I’m sitting here eating leftover bits of homemade chocolate ice cream that are stuck to the bottom of the container. This ice cream is good…every bit as good as Jennifer says it is. And since she writes so eloquently, I’ll just let you go read her post if you’d like to know more about it.
I especially like my ice cream soft serve style but you could let it ripen in the freezer a bit if you prefer it more solid. If you serve it soft, give the lucky recipient a handful of fresh strawberries, stems still attached, for dipping. Delicious.
Adapted from Mama’s Minutia
2 cups heavy cream
3 tablespoons unsweetened cocoa powder
5 ounces semisweet chocolate, chopped
1 cup milk
3/4 cup cane sugar
pinch of salt
5 large egg yolks
½ teaspoon vanilla extract
Place one cup of cream and the cocoa powder in a sauce pan and bring it to a boil, whisking all the while. Remove from the heat and add the semisweet chocolate and stir till smooth. Stir in the remaining cream. Pour this mixture into a large bowl.

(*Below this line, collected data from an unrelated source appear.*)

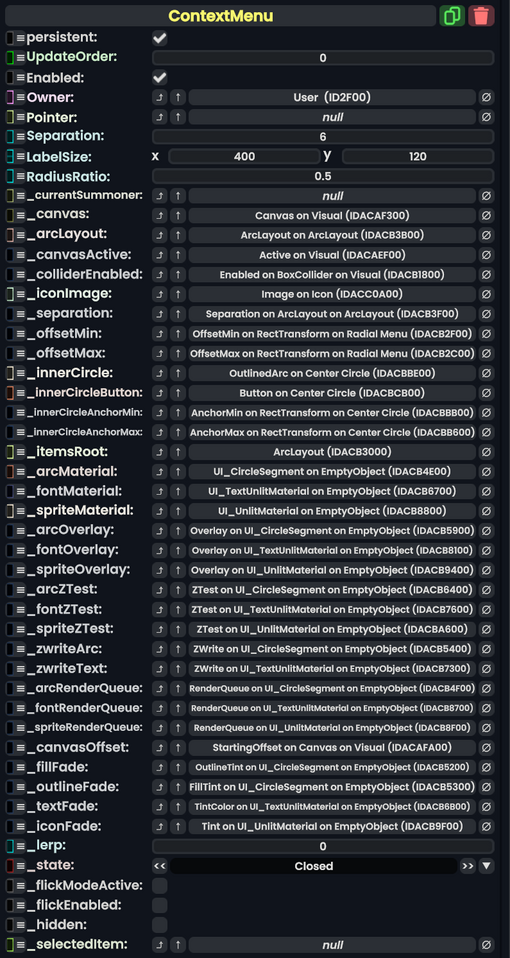Click the UpdateOrder value field

pos(322,58)
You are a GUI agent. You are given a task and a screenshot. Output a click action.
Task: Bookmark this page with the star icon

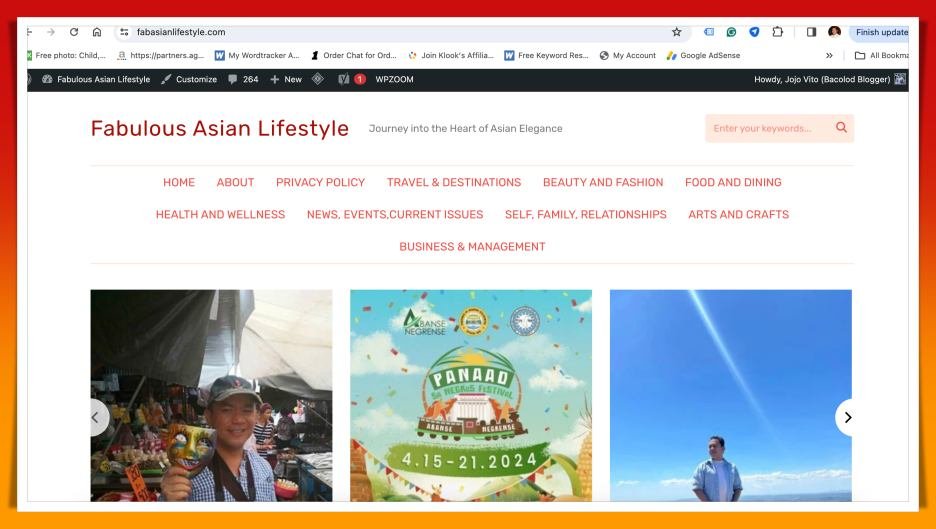[x=676, y=32]
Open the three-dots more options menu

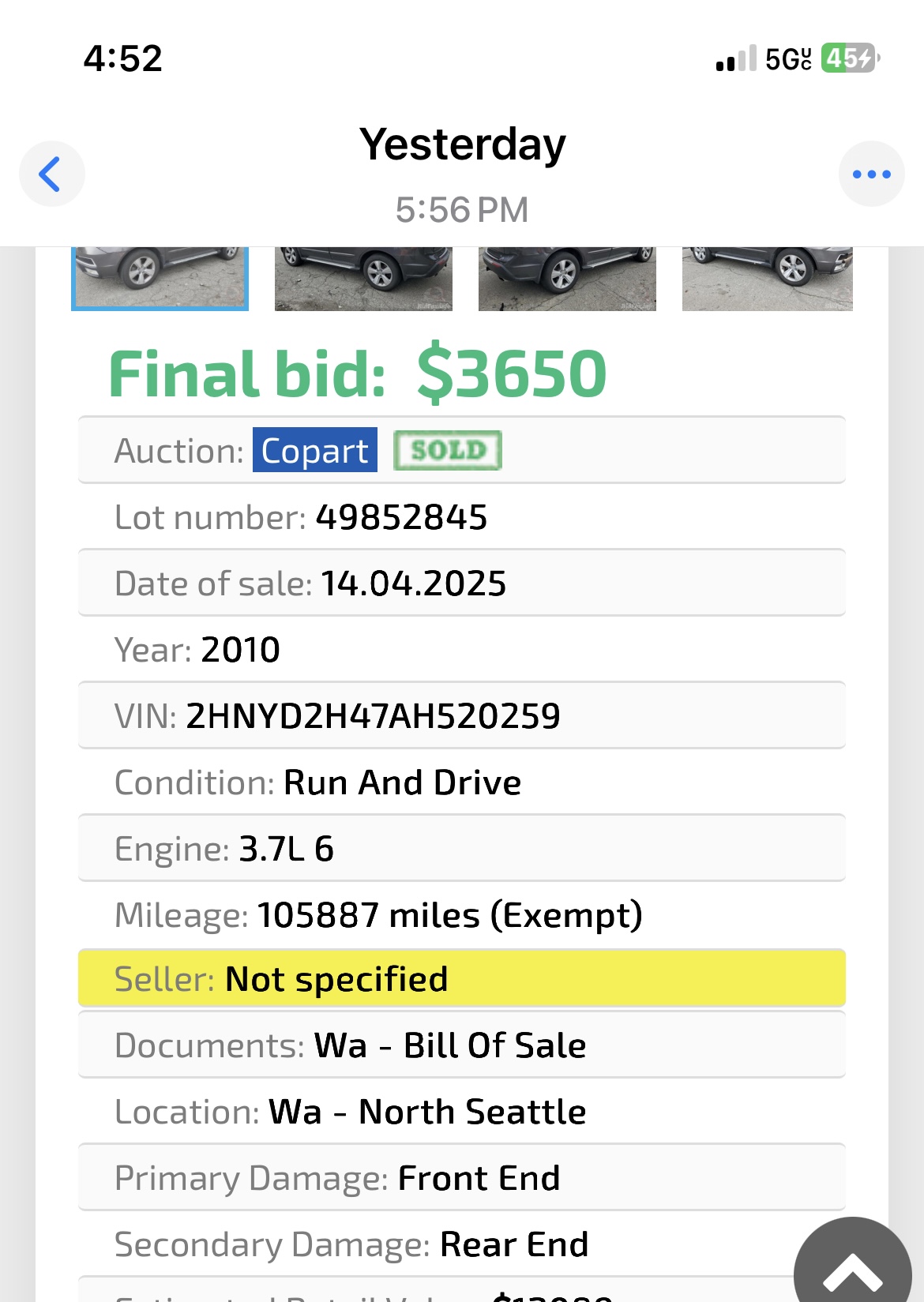[x=871, y=174]
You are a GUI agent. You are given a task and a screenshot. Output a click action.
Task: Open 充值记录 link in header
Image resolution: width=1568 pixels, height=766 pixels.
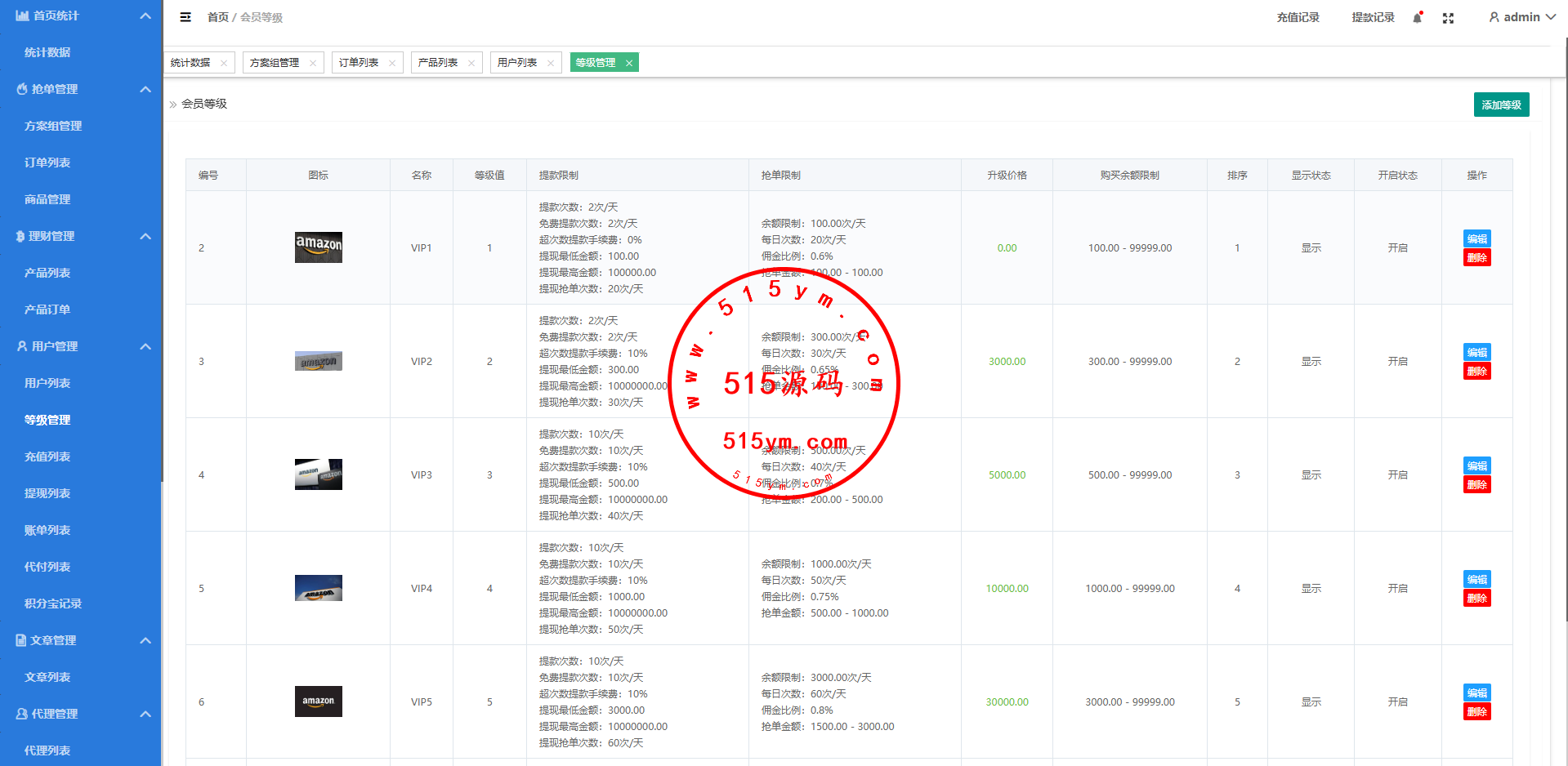pyautogui.click(x=1298, y=17)
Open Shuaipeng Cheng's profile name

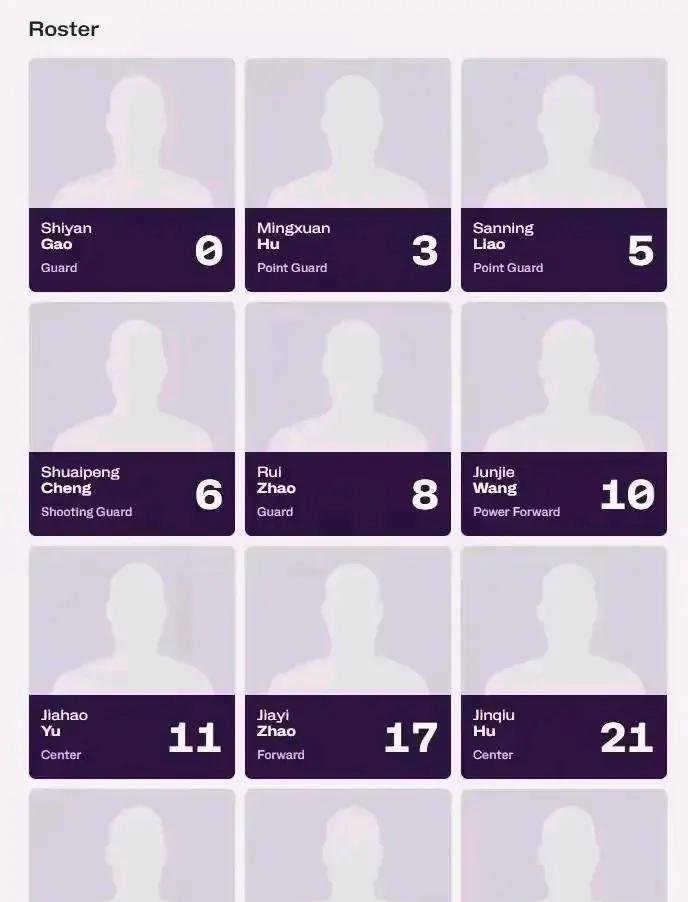[x=80, y=480]
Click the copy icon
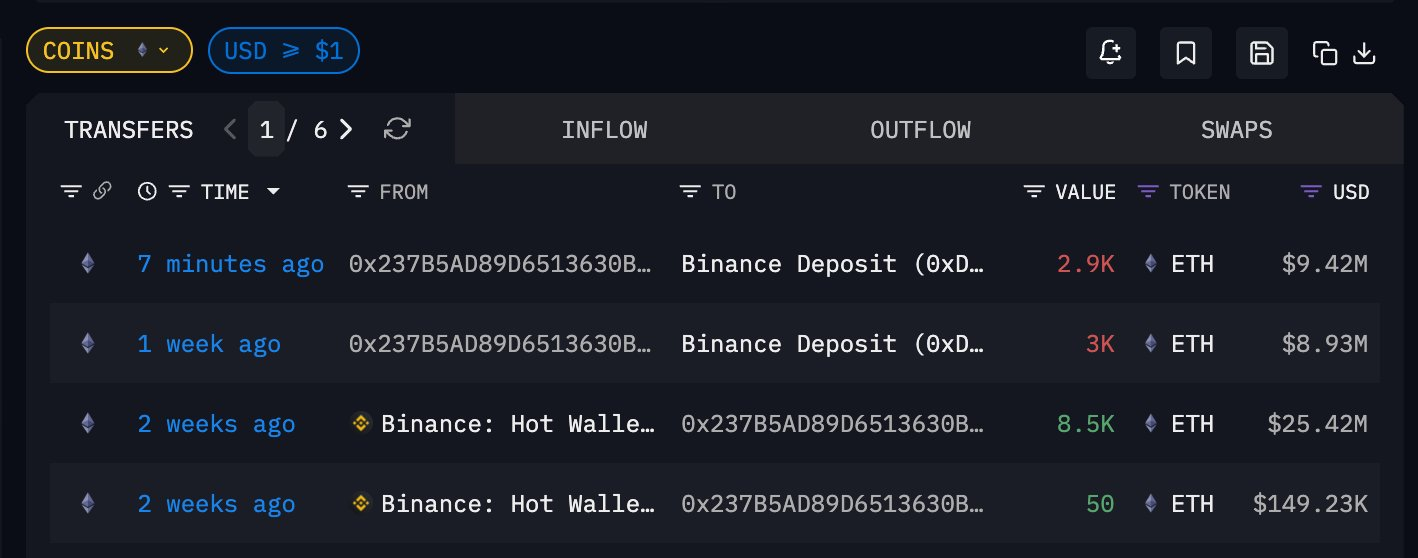1418x558 pixels. 1325,53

Rinse out the sauce pan and measure in the milk, sugar, and salt. Heat it until just warm. Don’t boil it. In the meantime, put the egg yolks in another bowl. When the milk is hot, use it to temper the yolks. Pour the tempered yolks back into the pan and heat the mixture, stirring constantly, until it has thickened a little. Pour the custard through a strainer into the bowl of chocolate. Add the vanilla. Thoroughly chill the mixture before freezing according to your ice cream maker’s instructions.